Task instructions
Return each line of the listing that follows in which the string "woorden" can be found.

+ + + +

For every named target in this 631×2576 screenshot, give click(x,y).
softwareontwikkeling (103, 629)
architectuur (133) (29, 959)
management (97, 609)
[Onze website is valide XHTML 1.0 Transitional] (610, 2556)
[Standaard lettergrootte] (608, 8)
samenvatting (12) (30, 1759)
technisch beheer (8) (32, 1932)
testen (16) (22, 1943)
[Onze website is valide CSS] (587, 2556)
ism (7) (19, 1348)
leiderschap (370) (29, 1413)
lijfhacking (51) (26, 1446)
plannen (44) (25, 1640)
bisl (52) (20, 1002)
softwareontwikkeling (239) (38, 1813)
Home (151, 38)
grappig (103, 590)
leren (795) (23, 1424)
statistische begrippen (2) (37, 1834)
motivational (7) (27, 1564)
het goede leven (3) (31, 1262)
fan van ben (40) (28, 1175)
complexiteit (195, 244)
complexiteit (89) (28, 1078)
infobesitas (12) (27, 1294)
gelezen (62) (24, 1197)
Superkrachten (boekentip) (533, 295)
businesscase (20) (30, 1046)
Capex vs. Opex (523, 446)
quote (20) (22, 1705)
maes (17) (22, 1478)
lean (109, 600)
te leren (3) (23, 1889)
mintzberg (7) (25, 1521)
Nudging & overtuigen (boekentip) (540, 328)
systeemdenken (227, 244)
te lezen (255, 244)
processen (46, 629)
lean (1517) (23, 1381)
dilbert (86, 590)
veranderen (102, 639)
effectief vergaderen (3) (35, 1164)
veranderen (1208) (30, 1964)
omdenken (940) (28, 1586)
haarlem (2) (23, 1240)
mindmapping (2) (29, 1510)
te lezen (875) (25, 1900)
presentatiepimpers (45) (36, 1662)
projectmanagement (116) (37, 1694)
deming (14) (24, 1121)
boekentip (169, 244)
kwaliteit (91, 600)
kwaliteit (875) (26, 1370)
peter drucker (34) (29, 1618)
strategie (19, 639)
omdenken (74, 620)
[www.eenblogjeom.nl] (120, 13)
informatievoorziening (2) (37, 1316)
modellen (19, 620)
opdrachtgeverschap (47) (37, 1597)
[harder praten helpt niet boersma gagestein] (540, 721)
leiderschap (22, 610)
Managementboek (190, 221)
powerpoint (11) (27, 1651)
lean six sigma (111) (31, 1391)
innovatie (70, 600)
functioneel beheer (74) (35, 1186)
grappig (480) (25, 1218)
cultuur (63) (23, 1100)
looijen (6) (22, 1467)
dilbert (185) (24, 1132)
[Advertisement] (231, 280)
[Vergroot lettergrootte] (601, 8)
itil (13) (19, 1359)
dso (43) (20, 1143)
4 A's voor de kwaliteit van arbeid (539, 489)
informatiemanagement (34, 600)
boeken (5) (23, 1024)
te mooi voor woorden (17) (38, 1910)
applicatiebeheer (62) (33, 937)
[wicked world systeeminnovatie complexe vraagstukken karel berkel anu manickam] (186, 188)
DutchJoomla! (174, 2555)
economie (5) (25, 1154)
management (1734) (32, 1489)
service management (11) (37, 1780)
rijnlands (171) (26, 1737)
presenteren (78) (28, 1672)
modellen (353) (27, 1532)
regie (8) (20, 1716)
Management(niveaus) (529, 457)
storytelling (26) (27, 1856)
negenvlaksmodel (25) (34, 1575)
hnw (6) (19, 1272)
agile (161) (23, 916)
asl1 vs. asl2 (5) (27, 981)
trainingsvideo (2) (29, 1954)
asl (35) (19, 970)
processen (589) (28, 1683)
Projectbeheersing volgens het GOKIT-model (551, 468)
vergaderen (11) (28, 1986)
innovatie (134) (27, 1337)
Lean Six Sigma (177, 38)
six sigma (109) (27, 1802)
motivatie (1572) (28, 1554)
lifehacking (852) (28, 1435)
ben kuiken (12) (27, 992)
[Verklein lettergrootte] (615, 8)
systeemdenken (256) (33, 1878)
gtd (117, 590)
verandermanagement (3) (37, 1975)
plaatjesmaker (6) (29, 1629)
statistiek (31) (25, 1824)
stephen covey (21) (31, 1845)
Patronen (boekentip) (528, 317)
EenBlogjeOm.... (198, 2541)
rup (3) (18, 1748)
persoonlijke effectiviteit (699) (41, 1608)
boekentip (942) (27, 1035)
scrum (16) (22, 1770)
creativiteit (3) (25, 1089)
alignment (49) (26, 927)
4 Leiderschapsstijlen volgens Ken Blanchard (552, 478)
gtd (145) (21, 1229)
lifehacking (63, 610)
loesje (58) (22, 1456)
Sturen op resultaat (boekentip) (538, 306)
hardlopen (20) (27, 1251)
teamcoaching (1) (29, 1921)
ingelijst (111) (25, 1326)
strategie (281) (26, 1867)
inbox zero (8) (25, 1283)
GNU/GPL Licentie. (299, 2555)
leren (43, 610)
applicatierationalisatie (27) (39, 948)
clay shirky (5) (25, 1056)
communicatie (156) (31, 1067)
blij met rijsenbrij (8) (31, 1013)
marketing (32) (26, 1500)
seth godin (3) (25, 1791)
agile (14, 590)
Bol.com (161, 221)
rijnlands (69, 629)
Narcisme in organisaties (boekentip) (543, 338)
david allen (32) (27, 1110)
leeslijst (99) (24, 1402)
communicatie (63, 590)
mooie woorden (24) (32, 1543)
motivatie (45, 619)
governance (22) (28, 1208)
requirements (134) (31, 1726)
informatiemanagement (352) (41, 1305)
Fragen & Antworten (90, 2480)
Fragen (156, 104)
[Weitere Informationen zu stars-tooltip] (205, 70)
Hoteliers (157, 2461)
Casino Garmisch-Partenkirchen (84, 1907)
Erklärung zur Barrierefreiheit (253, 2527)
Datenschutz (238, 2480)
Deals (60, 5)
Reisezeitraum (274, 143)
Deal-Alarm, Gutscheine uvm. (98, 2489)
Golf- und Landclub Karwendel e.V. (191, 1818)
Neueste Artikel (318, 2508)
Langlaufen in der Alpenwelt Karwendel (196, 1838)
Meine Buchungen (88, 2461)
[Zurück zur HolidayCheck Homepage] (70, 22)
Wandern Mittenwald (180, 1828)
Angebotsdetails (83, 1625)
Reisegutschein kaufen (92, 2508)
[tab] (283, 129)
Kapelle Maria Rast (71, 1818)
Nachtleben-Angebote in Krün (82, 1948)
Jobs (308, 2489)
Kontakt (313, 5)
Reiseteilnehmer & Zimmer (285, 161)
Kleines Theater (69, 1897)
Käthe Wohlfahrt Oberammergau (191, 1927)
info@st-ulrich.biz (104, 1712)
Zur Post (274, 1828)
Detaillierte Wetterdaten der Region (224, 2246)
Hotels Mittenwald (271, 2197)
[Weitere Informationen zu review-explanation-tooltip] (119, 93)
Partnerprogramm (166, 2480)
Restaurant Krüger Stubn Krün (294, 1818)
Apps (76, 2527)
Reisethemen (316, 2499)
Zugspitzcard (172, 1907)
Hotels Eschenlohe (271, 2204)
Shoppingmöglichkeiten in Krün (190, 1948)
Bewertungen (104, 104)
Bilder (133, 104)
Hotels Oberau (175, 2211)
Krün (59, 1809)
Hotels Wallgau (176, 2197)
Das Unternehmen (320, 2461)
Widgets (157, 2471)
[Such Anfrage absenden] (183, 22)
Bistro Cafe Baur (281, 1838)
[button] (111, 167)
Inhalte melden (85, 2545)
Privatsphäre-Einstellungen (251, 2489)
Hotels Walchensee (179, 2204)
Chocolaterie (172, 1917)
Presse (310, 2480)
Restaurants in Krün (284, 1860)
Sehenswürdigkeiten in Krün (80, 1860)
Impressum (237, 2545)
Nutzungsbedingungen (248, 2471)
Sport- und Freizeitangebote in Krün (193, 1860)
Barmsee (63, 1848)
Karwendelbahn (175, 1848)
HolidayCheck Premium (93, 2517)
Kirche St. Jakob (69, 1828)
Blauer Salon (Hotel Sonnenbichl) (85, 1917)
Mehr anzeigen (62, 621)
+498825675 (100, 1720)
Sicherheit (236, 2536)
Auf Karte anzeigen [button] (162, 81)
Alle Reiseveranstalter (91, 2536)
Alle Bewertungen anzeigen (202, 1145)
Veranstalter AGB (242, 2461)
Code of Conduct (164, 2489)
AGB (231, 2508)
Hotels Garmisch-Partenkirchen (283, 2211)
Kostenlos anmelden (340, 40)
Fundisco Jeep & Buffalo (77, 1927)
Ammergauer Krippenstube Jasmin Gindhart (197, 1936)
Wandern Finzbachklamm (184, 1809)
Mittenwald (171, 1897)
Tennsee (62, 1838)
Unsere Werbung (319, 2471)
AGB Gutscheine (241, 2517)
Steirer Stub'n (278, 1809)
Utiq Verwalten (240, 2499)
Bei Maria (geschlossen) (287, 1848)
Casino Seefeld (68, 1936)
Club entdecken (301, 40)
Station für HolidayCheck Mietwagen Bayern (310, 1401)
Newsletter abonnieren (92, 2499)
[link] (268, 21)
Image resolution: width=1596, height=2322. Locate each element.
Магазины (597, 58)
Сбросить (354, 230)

+ + + +

Your solution
te mooi voor woorden (17) (38, 1910)
mooie woorden (24) (32, 1543)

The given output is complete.